I'm working on this containerized API where in two steps (one asynchronous and one synchronous) the user can interact with the output generated by the first step trough a front-end service.
I wasn't entirely sure if I should post it here or on SO but since the question is more so about the design rather than the implementation I decided to post it here, let me know if you think it's more suitable for SO.
The flow looks as follows:
- The user has requested to do some asynchronous job for which it received an unique identifier.
The job produces a model that the user wants to test:
They send a POST request to a front-end service with the unique identifier and custom data (json) with which they want to test the model with.
The front-end service starts a Kubernetes Job.
The job's Init Container requests the model.
The job's main container loads the model.
The front-end service somehow sends a compute request with the user-supplied json to the job's main container.
The job's main container performs a computation with the model and data. The response is passed on to the user via the front-end service.
The pod stays up for some time so that when similar requests for the same model are receive it doesn't have to spin up new pods every time.
After some time the pod shuts down, finishing the job.

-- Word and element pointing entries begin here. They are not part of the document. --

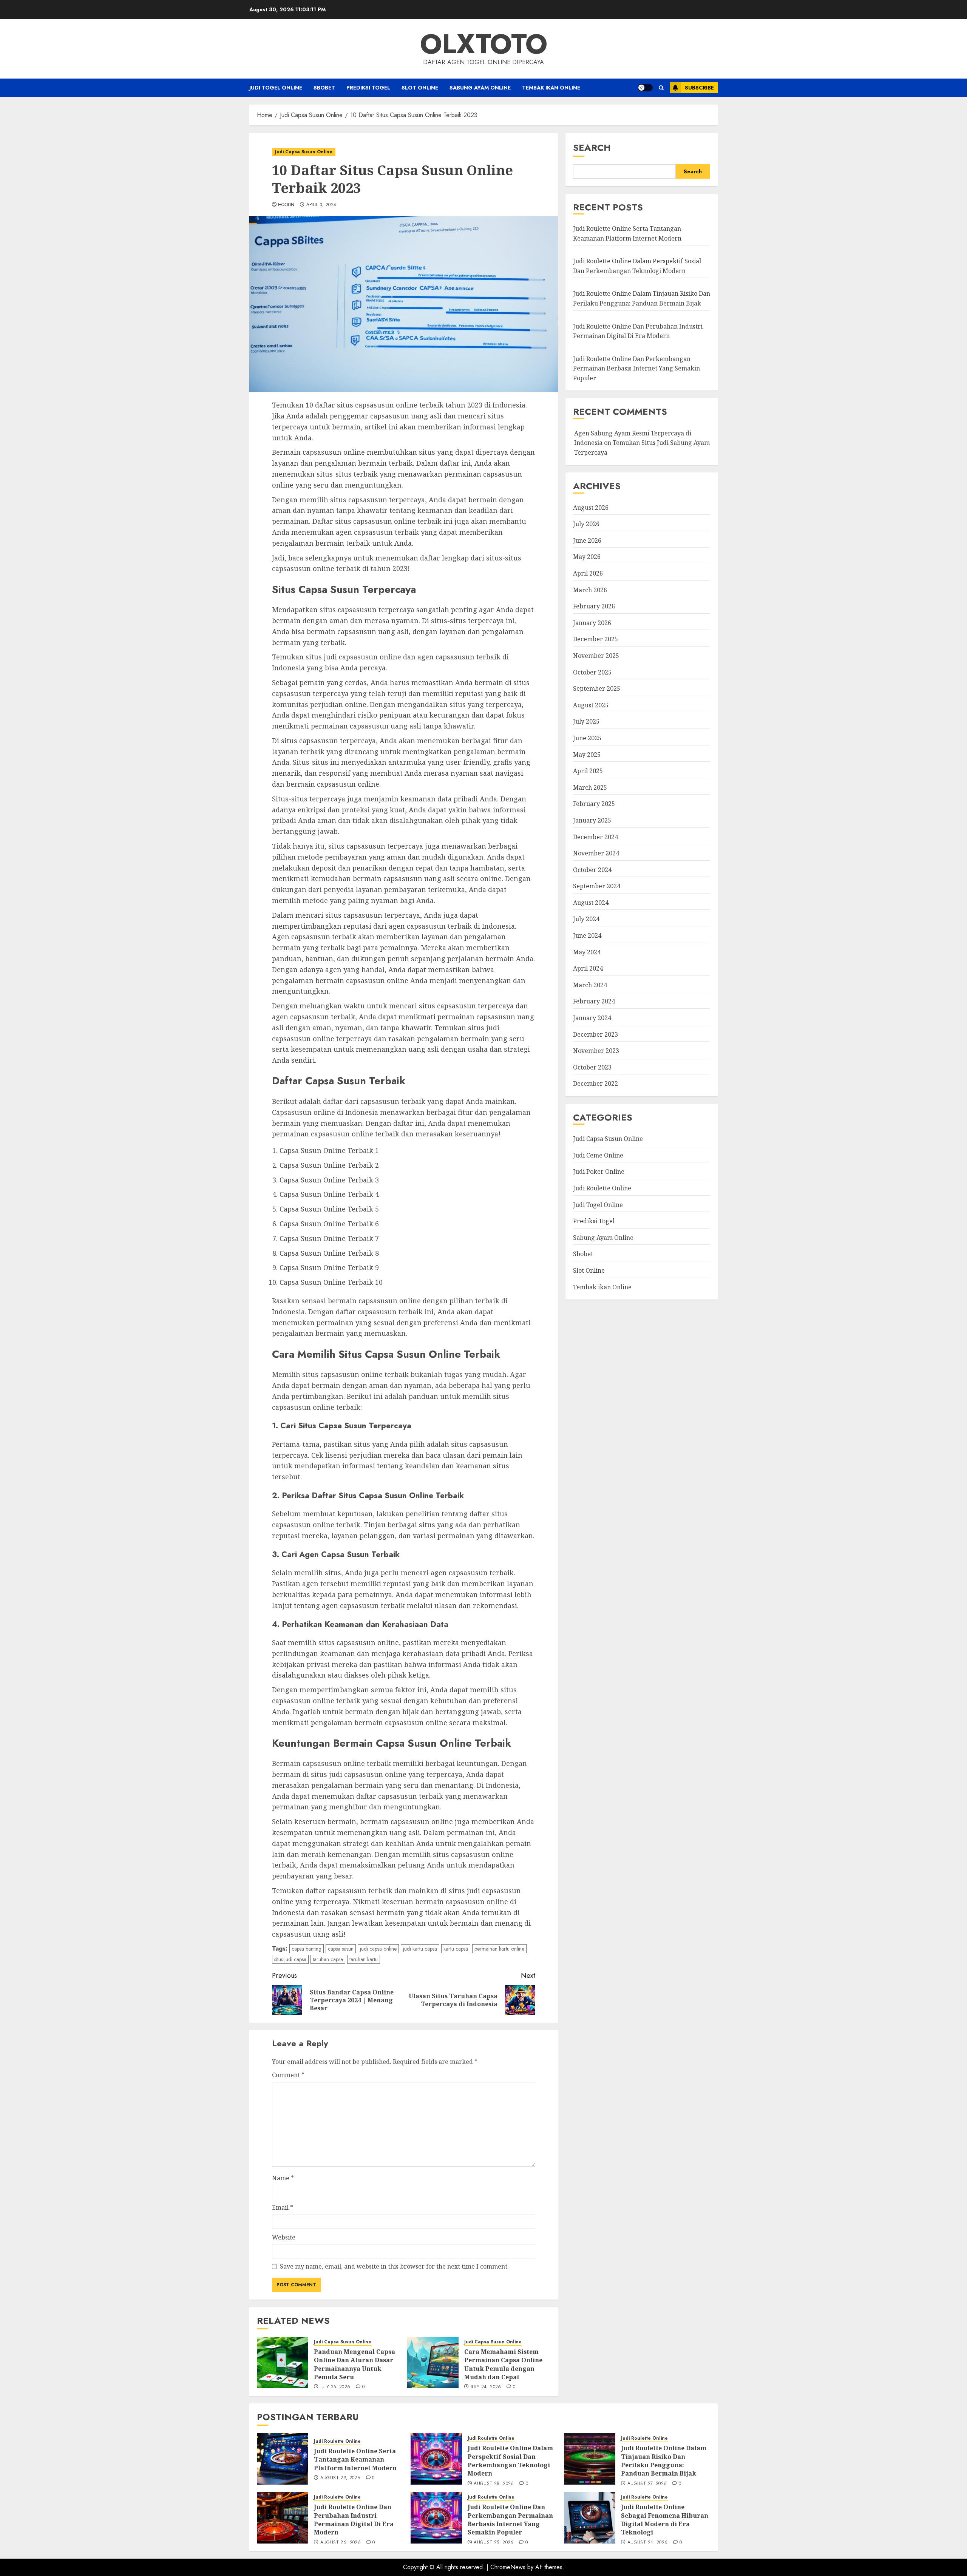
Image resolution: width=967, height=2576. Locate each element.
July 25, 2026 (335, 2387)
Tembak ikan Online (551, 87)
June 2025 (587, 738)
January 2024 (592, 1018)
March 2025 (590, 787)
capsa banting (306, 1948)
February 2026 (594, 606)
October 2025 (592, 672)
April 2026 (588, 573)
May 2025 (587, 754)
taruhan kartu (363, 1959)
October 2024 (592, 870)
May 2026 (587, 557)
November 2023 (596, 1050)
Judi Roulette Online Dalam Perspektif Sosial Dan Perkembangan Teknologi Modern (510, 2460)
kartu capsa (455, 1948)
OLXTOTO (483, 43)
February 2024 (594, 1001)
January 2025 (592, 820)
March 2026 (590, 589)
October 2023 (592, 1067)
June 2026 (587, 540)
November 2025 (596, 655)
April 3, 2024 (321, 205)
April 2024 (588, 968)
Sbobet (324, 87)
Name (283, 2178)
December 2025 (595, 639)
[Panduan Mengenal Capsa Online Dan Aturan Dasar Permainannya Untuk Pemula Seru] (282, 2362)
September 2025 (596, 688)
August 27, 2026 (647, 2484)
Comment (288, 2075)
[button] (661, 87)
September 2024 (596, 886)
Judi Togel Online (275, 87)
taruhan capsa (328, 1959)
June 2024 (587, 935)
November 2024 (596, 853)
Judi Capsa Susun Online (303, 151)
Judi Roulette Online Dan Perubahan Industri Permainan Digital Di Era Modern (354, 2519)
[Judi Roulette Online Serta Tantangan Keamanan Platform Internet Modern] (282, 2459)
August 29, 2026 (340, 2478)
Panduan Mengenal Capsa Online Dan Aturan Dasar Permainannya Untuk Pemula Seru (354, 2364)
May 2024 (587, 952)
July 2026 (586, 524)
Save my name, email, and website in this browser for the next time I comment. (394, 2266)
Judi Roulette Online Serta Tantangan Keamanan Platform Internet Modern (627, 233)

I'm having trouble with step 6 (and by extension step 8). As far as I know, pods created by a job can't be connected by a service. And even if that's possible, multiple requests for different models can occur concurrently, so the service has to be able to dynamically differentiate the pods.
The first iteration of this project was to let the back-end container being able to dynamically load new models, but after review it was decided that this was not desirable so now in order to load a new model the container has to be restarted where the Init Container retrieves the correct data.

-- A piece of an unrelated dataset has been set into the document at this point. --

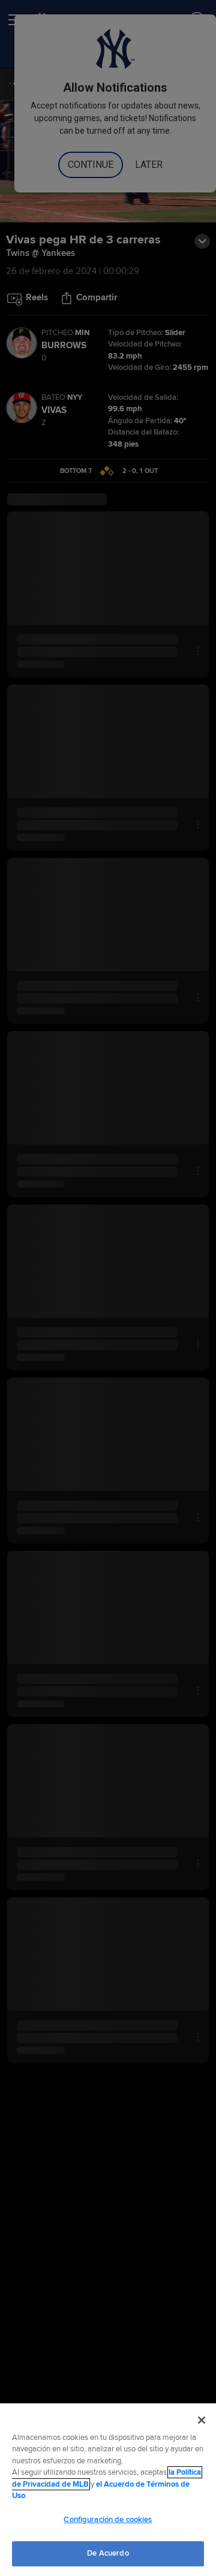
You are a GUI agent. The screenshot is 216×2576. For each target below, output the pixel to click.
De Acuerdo (107, 2553)
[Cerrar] (201, 2420)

My first thought was to let the back-end job send a request to retrieve the data but that creates several problems:
1. The front-end service has to store the request json in a database even though it's read only once because the back-end request can be routed to a different front-end pod.
2. How would the job know to request new data? (step 8)
3. How are the results sent to the user?
The second thought was to forgo step 8 and 9 and let the job run to completion and let the front-end read the job status and after it's finished read the logs. At least, that's how to example in the Job documentation does it. This would mean that the job logs must be reserved for output though, which seems like bad design.
We can build upon this though and in stead of writing to the logs, write to the database. This shares the problem 1 of my first idea in the sense that the database will contain read-once data, but so far this seems to be the only workable solution.
What is your thought? Is this the way to go, or do you perhaps have an entirely different way to encapsulate this behavior?